# [EXERCISE DETAILS]
Copy the stretch of rows from the line containing "The height and width of the screenshot is (600, 800)." through the line containing "pos(126,168)", renaming "button" to "control" everywhere and leaving every other character as it is.
#### SUPPLIED DATA ####
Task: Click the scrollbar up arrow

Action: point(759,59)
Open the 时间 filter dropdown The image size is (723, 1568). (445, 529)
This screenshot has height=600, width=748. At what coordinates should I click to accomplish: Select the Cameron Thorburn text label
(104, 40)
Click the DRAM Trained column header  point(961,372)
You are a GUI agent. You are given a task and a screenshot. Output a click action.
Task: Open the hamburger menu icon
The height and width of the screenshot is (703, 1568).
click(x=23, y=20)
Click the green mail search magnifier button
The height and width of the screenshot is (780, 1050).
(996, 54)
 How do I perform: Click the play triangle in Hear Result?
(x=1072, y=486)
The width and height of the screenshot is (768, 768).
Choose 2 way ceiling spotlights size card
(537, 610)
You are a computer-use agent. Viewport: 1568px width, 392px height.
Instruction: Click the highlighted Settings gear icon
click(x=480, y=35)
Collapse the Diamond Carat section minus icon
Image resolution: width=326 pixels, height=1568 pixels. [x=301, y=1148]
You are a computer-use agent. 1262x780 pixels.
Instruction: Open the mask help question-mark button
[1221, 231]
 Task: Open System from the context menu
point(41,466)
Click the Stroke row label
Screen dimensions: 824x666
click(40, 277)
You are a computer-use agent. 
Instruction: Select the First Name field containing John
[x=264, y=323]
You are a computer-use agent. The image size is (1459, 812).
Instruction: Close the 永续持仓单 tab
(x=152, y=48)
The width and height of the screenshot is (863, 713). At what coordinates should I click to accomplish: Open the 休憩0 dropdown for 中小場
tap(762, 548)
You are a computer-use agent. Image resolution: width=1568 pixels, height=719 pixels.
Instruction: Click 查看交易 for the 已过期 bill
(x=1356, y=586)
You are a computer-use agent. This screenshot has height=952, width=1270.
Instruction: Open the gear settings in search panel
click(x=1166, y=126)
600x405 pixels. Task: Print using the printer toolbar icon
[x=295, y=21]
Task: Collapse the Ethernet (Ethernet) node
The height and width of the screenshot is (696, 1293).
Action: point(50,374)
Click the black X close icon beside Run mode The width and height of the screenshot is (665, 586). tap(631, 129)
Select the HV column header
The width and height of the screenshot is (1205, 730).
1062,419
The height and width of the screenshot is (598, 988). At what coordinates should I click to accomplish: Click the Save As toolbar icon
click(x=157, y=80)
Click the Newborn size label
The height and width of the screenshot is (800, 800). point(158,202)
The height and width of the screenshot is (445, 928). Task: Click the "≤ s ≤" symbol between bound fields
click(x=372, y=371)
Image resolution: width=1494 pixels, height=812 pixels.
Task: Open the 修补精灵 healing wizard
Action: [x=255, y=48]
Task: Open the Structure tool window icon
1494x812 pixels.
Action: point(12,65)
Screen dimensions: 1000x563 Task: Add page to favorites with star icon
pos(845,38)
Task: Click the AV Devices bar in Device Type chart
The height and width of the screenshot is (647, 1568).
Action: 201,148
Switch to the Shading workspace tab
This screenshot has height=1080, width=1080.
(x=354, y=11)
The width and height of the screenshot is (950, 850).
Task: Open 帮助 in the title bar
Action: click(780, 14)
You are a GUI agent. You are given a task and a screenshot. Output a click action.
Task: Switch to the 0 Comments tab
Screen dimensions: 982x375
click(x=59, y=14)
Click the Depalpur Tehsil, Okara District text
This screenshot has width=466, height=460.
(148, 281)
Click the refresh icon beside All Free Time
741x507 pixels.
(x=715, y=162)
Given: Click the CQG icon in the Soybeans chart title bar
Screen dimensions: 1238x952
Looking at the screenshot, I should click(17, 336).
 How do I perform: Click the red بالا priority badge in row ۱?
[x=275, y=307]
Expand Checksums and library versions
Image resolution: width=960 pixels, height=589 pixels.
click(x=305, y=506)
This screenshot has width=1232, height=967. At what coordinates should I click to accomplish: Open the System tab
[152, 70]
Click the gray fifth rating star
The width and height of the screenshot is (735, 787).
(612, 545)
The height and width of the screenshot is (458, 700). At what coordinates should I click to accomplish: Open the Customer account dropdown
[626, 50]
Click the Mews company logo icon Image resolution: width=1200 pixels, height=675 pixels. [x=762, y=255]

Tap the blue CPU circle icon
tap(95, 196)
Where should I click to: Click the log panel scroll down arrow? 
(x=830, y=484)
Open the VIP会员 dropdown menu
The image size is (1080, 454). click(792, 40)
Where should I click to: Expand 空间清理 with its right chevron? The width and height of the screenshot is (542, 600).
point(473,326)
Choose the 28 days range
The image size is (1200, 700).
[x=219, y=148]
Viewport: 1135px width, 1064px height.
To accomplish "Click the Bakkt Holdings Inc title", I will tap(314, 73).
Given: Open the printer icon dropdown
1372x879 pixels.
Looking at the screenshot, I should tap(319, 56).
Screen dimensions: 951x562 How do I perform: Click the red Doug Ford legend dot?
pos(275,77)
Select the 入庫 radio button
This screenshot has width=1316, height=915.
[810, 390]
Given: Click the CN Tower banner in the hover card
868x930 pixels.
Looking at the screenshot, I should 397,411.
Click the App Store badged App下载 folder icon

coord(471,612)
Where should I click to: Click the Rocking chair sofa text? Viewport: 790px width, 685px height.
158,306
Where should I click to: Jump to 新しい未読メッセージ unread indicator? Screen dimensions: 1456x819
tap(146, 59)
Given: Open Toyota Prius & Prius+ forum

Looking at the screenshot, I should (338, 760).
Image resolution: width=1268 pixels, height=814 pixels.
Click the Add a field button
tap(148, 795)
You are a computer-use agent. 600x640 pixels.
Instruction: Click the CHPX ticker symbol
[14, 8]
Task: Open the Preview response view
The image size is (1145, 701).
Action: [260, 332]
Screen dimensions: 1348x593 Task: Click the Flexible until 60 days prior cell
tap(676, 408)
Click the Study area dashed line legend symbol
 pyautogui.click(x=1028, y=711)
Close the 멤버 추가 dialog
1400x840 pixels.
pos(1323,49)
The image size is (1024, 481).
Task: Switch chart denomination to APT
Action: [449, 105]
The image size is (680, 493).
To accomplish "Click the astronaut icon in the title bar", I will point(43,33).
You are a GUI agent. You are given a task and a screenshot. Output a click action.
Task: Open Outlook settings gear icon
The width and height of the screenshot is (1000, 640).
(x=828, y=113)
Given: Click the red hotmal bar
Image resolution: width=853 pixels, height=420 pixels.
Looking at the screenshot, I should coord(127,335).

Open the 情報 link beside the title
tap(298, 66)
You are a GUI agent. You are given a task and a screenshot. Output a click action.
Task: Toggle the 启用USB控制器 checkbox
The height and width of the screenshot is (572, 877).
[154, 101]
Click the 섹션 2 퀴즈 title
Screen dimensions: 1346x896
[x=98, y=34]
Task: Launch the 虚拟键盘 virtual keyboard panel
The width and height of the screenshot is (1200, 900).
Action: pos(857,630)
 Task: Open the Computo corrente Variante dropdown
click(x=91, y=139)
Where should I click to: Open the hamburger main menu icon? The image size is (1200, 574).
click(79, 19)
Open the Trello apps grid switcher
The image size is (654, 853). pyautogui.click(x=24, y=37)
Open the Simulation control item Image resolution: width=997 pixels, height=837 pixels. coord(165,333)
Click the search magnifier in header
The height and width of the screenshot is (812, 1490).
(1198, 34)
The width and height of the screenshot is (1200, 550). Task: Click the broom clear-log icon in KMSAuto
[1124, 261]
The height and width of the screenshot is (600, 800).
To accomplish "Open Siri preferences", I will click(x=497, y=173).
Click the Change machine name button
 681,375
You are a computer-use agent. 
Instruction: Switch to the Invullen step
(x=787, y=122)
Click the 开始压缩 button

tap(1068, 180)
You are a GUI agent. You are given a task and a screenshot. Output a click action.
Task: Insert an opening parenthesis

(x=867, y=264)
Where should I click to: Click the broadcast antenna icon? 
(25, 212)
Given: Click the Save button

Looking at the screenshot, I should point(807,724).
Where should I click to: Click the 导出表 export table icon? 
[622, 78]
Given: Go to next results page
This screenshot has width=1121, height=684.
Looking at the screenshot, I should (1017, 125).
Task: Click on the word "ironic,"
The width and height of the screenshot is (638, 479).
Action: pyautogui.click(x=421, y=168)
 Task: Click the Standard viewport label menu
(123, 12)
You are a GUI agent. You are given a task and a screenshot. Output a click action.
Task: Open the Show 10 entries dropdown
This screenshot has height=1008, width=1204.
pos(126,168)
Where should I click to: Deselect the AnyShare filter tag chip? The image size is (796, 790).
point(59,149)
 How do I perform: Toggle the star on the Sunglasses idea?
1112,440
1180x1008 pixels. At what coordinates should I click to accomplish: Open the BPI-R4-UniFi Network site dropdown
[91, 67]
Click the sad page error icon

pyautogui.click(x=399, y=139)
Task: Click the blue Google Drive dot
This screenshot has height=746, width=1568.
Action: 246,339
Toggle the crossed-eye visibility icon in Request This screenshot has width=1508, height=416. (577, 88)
####
# [RESULT BELOW]
The height and width of the screenshot is (600, 800).
To accomplish "Open Siri preferences", I will click(x=497, y=173).
Click the Change machine name control
 681,375
You are a computer-use agent. 
Instruction: Switch to the Invullen step
(x=787, y=122)
Click the 开始压缩 control

tap(1068, 180)
You are a GUI agent. You are given a task and a screenshot. Output a click action.
Task: Insert an opening parenthesis

(x=867, y=264)
Where should I click to: Click the broadcast antenna icon? 
(25, 212)
Given: Click the Save control

Looking at the screenshot, I should point(807,724).
Where should I click to: Click the 导出表 export table icon? 
[622, 78]
Given: Go to next results page
This screenshot has width=1121, height=684.
Looking at the screenshot, I should (1017, 125).
Task: Click on the word "ironic,"
The width and height of the screenshot is (638, 479).
Action: pyautogui.click(x=421, y=168)
 Task: Click the Standard viewport label menu
(123, 12)
You are a GUI agent. You are given a task and a screenshot. Output a click action.
Task: Open the Show 10 entries dropdown
This screenshot has height=1008, width=1204.
pos(126,168)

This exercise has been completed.